[Records for the task]

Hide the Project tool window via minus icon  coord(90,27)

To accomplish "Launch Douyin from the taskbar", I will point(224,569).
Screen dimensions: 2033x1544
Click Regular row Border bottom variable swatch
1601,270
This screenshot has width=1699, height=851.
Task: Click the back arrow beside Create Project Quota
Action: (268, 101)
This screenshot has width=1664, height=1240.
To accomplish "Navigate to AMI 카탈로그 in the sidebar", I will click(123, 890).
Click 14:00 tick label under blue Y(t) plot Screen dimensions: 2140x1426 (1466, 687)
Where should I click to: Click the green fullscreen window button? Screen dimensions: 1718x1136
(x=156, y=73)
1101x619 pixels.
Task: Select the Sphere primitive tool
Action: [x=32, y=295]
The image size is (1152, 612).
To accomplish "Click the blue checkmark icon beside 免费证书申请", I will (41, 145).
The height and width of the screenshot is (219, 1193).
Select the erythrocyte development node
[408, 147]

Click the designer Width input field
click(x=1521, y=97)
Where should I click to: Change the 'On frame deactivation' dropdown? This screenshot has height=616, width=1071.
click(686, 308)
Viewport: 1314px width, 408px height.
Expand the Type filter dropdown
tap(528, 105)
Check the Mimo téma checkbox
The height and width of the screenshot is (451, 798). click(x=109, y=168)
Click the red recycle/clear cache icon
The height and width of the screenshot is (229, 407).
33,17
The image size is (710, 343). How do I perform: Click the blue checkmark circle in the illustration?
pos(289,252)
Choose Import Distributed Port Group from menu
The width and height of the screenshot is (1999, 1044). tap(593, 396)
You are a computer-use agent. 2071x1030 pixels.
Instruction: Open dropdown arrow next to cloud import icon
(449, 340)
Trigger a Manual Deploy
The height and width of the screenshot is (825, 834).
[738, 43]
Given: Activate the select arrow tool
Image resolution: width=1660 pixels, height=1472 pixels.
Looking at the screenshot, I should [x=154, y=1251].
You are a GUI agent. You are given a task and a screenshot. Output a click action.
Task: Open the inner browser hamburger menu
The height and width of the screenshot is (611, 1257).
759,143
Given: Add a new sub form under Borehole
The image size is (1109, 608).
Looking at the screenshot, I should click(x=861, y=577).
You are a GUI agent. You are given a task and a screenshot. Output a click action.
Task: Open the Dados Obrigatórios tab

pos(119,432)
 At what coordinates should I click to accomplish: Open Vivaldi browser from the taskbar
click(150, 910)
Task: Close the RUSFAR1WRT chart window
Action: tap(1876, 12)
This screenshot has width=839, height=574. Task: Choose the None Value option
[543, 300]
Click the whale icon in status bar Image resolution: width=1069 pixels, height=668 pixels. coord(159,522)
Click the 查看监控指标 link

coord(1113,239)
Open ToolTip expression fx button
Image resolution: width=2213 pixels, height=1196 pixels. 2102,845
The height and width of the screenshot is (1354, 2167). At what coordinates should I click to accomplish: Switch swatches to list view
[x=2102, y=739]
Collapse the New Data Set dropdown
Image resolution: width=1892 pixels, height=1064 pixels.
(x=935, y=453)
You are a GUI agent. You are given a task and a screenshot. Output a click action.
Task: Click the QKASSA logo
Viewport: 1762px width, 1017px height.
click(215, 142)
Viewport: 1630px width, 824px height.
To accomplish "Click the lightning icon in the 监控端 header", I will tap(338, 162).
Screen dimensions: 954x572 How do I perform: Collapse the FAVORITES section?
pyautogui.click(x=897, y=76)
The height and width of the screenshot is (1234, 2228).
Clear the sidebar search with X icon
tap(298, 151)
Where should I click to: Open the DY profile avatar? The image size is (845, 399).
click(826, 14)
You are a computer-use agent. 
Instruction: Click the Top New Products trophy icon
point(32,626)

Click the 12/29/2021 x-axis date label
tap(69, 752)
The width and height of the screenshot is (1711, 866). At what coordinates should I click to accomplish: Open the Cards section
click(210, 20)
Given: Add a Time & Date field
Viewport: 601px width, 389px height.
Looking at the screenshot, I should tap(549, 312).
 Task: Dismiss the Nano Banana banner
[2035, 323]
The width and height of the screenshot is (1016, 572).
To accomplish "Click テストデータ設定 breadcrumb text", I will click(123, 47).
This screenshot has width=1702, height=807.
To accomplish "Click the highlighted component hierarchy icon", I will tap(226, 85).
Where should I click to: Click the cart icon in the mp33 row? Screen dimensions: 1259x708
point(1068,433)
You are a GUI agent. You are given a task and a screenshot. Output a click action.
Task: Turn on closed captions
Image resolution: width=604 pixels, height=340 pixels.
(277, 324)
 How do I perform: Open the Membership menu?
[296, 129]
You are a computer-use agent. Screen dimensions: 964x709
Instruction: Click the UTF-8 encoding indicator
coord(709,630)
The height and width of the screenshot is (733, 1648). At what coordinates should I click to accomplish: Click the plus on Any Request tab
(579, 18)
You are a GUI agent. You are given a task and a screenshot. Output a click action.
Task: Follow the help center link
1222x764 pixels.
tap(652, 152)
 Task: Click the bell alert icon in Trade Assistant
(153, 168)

[/Records for the task]

● **Your assignment**:
Exact retyping of all the entries is required.

● **Expected answer**:
Hide the Project tool window via minus icon  coord(90,27)

To accomplish "Launch Douyin from the taskbar", I will point(224,569).
Screen dimensions: 2033x1544
Click Regular row Border bottom variable swatch
1601,270
This screenshot has width=1699, height=851.
Task: Click the back arrow beside Create Project Quota
Action: (268, 101)
This screenshot has width=1664, height=1240.
To accomplish "Navigate to AMI 카탈로그 in the sidebar", I will click(123, 890).
Click 14:00 tick label under blue Y(t) plot Screen dimensions: 2140x1426 (1466, 687)
Where should I click to: Click the green fullscreen window button? Screen dimensions: 1718x1136
(x=156, y=73)
1101x619 pixels.
Task: Select the Sphere primitive tool
Action: [x=32, y=295]
The image size is (1152, 612).
To accomplish "Click the blue checkmark icon beside 免费证书申请", I will (41, 145).
The height and width of the screenshot is (219, 1193).
Select the erythrocyte development node
[408, 147]

Click the designer Width input field
click(x=1521, y=97)
Where should I click to: Change the 'On frame deactivation' dropdown? This screenshot has height=616, width=1071.
click(686, 308)
Viewport: 1314px width, 408px height.
Expand the Type filter dropdown
tap(528, 105)
Check the Mimo téma checkbox
The height and width of the screenshot is (451, 798). click(x=109, y=168)
Click the red recycle/clear cache icon
The height and width of the screenshot is (229, 407).
33,17
The image size is (710, 343). How do I perform: Click the blue checkmark circle in the illustration?
pos(289,252)
Choose Import Distributed Port Group from menu
The width and height of the screenshot is (1999, 1044). tap(593, 396)
You are a computer-use agent. 2071x1030 pixels.
Instruction: Open dropdown arrow next to cloud import icon
(449, 340)
Trigger a Manual Deploy
The height and width of the screenshot is (825, 834).
[738, 43]
Given: Activate the select arrow tool
Image resolution: width=1660 pixels, height=1472 pixels.
Looking at the screenshot, I should [x=154, y=1251].
You are a GUI agent. You are given a task and a screenshot. Output a click action.
Task: Open the inner browser hamburger menu
The height and width of the screenshot is (611, 1257).
759,143
Given: Add a new sub form under Borehole
The image size is (1109, 608).
Looking at the screenshot, I should click(x=861, y=577).
You are a GUI agent. You are given a task and a screenshot. Output a click action.
Task: Open the Dados Obrigatórios tab

pos(119,432)
 At what coordinates should I click to accomplish: Open Vivaldi browser from the taskbar
click(150, 910)
Task: Close the RUSFAR1WRT chart window
Action: tap(1876, 12)
This screenshot has width=839, height=574. Task: Choose the None Value option
[543, 300]
Click the whale icon in status bar Image resolution: width=1069 pixels, height=668 pixels. coord(159,522)
Click the 查看监控指标 link

coord(1113,239)
Open ToolTip expression fx button
Image resolution: width=2213 pixels, height=1196 pixels. 2102,845
The height and width of the screenshot is (1354, 2167). At what coordinates should I click to accomplish: Switch swatches to list view
[x=2102, y=739]
Collapse the New Data Set dropdown
Image resolution: width=1892 pixels, height=1064 pixels.
(x=935, y=453)
You are a GUI agent. You are given a task and a screenshot. Output a click action.
Task: Click the QKASSA logo
Viewport: 1762px width, 1017px height.
click(215, 142)
Viewport: 1630px width, 824px height.
To accomplish "Click the lightning icon in the 监控端 header", I will tap(338, 162).
Screen dimensions: 954x572 How do I perform: Collapse the FAVORITES section?
pyautogui.click(x=897, y=76)
The height and width of the screenshot is (1234, 2228).
Clear the sidebar search with X icon
tap(298, 151)
Where should I click to: Open the DY profile avatar? The image size is (845, 399).
click(826, 14)
You are a computer-use agent. 
Instruction: Click the Top New Products trophy icon
point(32,626)

Click the 12/29/2021 x-axis date label
tap(69, 752)
The width and height of the screenshot is (1711, 866). At what coordinates should I click to accomplish: Open the Cards section
click(210, 20)
Given: Add a Time & Date field
Viewport: 601px width, 389px height.
Looking at the screenshot, I should tap(549, 312).
 Task: Dismiss the Nano Banana banner
[2035, 323]
The width and height of the screenshot is (1016, 572).
To accomplish "Click テストデータ設定 breadcrumb text", I will click(123, 47).
This screenshot has width=1702, height=807.
To accomplish "Click the highlighted component hierarchy icon", I will tap(226, 85).
Where should I click to: Click the cart icon in the mp33 row? Screen dimensions: 1259x708
point(1068,433)
You are a GUI agent. You are given a task and a screenshot. Output a click action.
Task: Turn on closed captions
Image resolution: width=604 pixels, height=340 pixels.
(277, 324)
 How do I perform: Open the Membership menu?
[296, 129]
You are a computer-use agent. Screen dimensions: 964x709
Instruction: Click the UTF-8 encoding indicator
coord(709,630)
The height and width of the screenshot is (733, 1648). At what coordinates should I click to accomplish: Click the plus on Any Request tab
(579, 18)
You are a GUI agent. You are given a task and a screenshot. Output a click action.
Task: Follow the help center link
1222x764 pixels.
tap(652, 152)
 Task: Click the bell alert icon in Trade Assistant
(153, 168)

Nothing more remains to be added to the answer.